◆ WHAT TO WORK ON
Retrieve all lines below that have the string "computer".

◆ TASK INPUTS
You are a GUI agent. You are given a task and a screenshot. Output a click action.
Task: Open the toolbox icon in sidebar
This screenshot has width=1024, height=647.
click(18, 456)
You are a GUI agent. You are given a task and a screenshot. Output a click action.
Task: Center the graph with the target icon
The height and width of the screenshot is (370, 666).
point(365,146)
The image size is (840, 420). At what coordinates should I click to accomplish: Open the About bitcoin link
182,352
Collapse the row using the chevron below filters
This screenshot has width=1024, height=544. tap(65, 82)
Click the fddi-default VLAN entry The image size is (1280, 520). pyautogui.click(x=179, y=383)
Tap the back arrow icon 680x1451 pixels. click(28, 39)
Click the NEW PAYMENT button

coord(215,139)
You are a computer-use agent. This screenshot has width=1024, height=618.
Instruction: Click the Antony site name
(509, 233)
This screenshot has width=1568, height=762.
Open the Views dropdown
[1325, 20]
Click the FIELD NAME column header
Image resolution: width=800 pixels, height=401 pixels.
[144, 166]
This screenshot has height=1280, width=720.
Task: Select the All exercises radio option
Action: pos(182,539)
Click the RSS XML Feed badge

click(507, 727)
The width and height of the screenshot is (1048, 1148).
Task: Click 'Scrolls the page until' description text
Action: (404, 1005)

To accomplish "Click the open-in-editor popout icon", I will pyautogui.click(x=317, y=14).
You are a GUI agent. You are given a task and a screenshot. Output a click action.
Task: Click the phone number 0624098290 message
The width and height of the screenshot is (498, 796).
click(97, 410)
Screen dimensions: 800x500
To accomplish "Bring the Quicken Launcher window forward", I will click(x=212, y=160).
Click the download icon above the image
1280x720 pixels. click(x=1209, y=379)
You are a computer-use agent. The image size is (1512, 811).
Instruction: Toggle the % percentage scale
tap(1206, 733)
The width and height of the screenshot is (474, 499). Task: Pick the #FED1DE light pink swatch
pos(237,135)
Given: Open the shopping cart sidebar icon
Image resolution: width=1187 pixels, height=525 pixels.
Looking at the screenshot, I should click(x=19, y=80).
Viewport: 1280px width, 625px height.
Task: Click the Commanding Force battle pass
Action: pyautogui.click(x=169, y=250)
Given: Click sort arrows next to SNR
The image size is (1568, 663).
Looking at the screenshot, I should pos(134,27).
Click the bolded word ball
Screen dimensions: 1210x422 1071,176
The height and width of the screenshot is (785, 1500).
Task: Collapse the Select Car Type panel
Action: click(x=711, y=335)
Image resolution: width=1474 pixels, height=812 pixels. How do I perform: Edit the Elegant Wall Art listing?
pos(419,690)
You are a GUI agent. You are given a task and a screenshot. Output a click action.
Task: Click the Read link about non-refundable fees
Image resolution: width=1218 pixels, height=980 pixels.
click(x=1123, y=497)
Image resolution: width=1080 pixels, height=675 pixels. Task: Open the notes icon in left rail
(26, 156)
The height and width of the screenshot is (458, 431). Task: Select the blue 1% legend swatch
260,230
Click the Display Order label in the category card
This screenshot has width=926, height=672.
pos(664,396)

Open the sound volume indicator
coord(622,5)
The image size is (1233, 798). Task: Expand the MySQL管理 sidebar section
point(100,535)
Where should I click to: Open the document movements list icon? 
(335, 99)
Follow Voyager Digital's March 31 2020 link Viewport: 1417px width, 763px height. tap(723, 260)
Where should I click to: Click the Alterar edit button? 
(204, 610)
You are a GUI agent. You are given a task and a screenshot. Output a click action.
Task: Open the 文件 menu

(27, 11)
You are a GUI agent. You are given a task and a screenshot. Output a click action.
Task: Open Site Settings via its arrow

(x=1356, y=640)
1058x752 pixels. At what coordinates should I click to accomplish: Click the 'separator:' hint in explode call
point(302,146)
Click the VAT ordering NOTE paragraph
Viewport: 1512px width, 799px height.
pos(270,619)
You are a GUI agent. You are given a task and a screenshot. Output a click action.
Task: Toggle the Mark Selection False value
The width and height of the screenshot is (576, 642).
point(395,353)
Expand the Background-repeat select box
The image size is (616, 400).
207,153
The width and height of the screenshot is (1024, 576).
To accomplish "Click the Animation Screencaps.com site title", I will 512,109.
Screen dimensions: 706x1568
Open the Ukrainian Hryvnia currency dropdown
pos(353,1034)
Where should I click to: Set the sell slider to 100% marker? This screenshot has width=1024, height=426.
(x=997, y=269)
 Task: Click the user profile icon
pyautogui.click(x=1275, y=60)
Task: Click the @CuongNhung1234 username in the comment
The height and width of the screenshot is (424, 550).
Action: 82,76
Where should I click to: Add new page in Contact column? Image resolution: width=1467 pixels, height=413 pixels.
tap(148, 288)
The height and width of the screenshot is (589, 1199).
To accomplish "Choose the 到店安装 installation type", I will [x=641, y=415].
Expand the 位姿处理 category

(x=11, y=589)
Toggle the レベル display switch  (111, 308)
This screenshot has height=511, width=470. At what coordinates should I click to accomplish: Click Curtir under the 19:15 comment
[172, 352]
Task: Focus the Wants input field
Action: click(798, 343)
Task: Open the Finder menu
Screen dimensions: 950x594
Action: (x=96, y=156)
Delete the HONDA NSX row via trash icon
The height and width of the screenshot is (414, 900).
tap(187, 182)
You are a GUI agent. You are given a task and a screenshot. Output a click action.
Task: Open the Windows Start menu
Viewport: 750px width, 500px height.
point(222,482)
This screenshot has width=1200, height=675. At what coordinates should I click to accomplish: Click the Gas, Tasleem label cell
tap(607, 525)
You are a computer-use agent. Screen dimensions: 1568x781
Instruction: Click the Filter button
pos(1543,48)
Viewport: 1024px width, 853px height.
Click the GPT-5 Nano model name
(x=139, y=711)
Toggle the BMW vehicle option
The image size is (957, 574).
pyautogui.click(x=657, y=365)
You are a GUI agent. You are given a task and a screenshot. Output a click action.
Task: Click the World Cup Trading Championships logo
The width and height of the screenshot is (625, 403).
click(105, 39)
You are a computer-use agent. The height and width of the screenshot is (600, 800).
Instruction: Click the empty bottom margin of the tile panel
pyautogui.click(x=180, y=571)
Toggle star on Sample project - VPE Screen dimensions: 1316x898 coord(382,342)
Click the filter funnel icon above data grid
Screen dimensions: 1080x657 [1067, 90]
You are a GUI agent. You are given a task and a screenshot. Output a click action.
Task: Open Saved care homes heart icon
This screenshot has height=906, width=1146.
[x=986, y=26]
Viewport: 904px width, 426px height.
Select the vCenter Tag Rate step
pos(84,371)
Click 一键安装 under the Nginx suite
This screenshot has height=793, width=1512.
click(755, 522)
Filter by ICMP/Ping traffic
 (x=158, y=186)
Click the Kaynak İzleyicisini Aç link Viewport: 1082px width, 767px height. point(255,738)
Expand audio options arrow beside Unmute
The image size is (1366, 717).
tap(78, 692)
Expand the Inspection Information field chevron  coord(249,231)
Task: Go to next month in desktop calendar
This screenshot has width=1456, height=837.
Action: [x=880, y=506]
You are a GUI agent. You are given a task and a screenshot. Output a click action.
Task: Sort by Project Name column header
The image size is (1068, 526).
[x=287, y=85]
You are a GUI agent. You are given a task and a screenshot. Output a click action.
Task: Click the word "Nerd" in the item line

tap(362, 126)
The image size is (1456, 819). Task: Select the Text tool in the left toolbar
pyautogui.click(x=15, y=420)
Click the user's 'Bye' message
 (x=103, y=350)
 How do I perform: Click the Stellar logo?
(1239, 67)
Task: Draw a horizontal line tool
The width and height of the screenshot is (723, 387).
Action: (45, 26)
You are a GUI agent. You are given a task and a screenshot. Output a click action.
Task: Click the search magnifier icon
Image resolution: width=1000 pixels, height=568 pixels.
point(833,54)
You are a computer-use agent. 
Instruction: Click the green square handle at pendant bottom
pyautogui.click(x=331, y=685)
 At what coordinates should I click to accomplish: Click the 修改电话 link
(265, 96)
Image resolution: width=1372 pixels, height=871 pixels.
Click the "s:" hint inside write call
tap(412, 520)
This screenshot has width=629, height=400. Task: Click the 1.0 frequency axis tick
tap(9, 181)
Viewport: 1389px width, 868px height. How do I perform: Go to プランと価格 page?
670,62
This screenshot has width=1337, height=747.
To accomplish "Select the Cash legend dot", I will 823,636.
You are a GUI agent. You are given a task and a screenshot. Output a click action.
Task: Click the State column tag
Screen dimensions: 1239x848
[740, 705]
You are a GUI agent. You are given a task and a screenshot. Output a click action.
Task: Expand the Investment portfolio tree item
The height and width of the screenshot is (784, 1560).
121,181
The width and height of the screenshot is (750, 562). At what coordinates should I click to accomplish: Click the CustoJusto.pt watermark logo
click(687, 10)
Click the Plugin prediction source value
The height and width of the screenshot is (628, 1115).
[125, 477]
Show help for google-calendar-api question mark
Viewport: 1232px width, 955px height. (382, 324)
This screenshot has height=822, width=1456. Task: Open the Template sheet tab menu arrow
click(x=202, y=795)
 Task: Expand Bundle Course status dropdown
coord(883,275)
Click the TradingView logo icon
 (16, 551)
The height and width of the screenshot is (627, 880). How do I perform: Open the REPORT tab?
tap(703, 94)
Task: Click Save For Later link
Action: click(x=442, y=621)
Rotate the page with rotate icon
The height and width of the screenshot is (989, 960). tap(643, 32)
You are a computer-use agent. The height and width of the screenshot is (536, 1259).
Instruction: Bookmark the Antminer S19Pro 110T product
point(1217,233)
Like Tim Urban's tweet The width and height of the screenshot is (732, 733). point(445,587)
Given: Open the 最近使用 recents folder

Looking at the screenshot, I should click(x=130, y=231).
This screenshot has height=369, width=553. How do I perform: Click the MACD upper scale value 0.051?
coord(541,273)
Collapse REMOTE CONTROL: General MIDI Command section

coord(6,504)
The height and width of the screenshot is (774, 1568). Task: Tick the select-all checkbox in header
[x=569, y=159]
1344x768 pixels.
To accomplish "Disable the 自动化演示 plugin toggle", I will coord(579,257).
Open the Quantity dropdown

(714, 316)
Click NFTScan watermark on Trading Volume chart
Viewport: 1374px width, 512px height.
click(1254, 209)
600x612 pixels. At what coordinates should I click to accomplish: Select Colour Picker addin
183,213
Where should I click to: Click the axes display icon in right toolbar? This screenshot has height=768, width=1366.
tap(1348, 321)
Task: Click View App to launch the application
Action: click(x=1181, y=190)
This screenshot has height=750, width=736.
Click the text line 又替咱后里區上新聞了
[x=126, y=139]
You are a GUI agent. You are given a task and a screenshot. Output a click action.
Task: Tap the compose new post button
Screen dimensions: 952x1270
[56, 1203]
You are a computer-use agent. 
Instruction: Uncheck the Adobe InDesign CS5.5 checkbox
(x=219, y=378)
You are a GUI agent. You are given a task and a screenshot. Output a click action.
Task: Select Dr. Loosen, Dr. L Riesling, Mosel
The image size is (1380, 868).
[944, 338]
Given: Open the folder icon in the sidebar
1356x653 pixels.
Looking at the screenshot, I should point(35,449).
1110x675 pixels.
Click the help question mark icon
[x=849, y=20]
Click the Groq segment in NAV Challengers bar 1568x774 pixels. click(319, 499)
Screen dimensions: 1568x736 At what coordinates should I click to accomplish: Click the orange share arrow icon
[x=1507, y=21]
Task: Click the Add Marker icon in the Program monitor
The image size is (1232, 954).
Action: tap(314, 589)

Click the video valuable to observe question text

◆ TASK SOLUTION
You are a computer-use agent. This screenshot has width=1024, height=618.
You are a computer-use agent. The image size is (1512, 811).
You are a computer-use agent. Screen dimensions: 1568x781
You are a computer-use agent. The height and width of the screenshot is (600, 800).
You are a computer-use agent. 
You are a computer-use agent. The height and width of the screenshot is (536, 1259).
You are a computer-use agent. 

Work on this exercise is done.